Data excerpts:
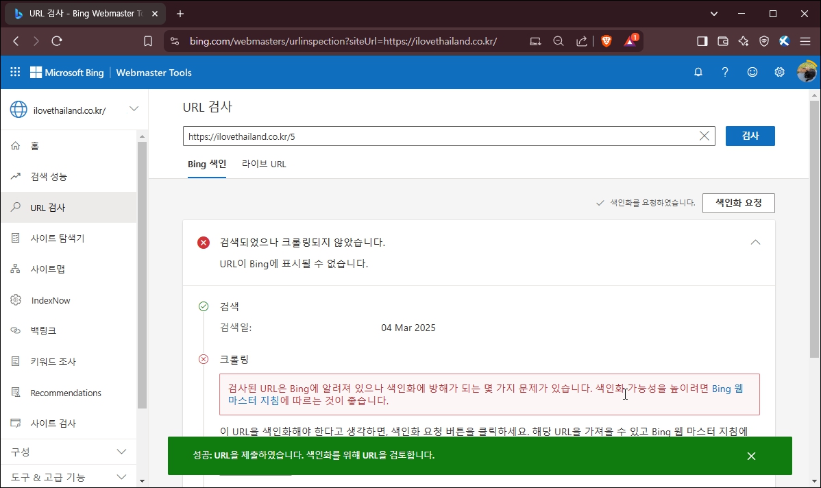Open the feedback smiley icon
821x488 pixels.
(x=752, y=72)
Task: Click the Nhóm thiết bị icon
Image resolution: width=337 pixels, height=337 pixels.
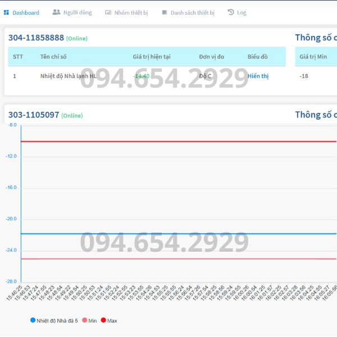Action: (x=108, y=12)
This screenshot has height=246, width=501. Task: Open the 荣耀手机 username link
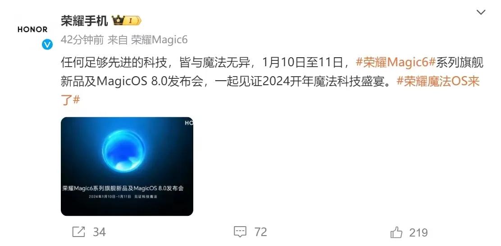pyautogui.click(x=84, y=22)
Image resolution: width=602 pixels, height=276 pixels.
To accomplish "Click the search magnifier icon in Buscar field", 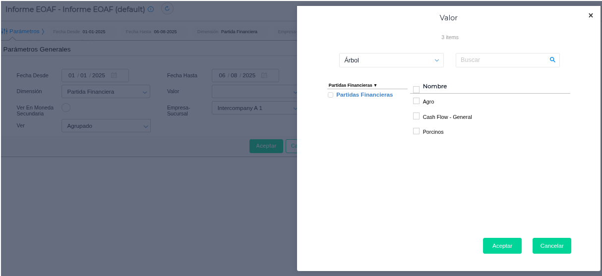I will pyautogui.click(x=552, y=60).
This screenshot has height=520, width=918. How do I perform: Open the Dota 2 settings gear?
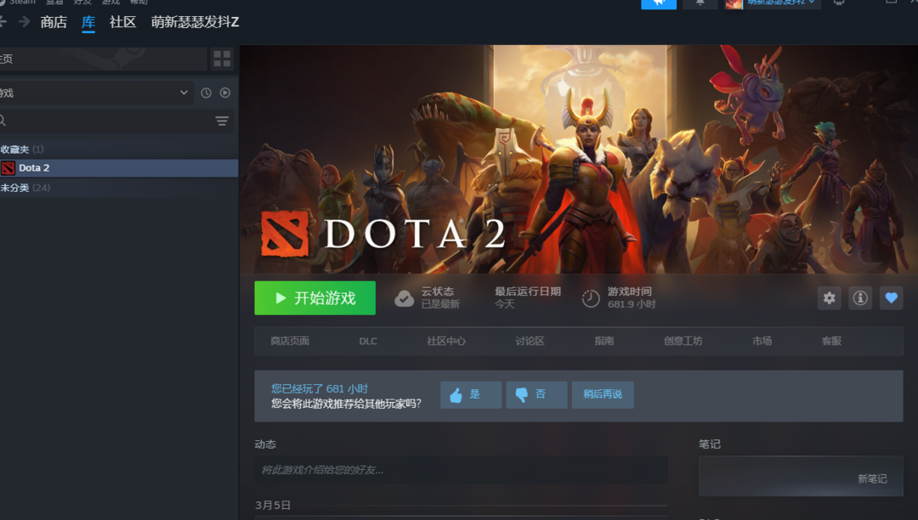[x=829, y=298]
---
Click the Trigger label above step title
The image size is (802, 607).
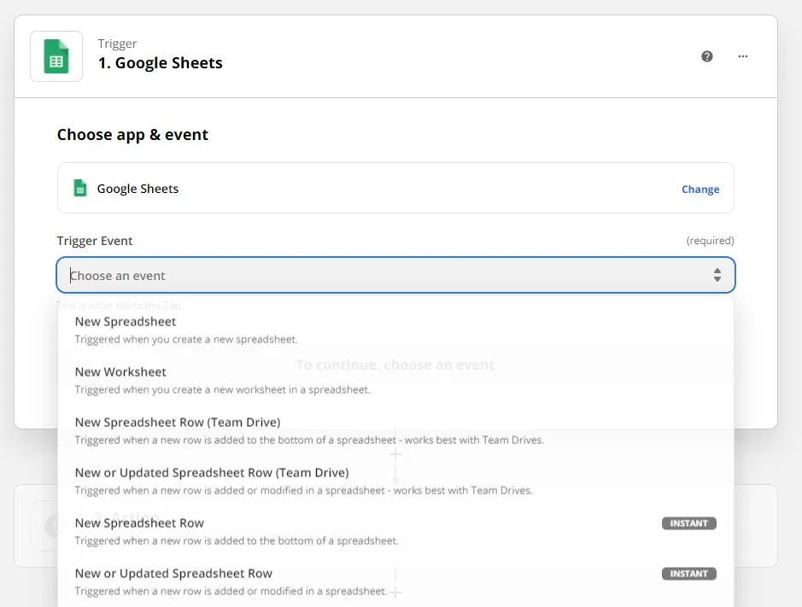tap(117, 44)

Exercise goal:
When you reach the line containing "Task: Click the Nhóm thiết bị icon" in the entries above, begin restating word for word, and stop once the line containing "Image resolution: width=602" has been given. Omit the pictures.

Task output:
Task: Click the Nhóm thiết bị icon
Image resolution: width=337 pixels, height=337 pixels.
Action: (x=108, y=12)
This screenshot has height=246, width=501. Task: Open the 荣耀手机 username link
pyautogui.click(x=84, y=22)
Image resolution: width=602 pixels, height=276 pixels.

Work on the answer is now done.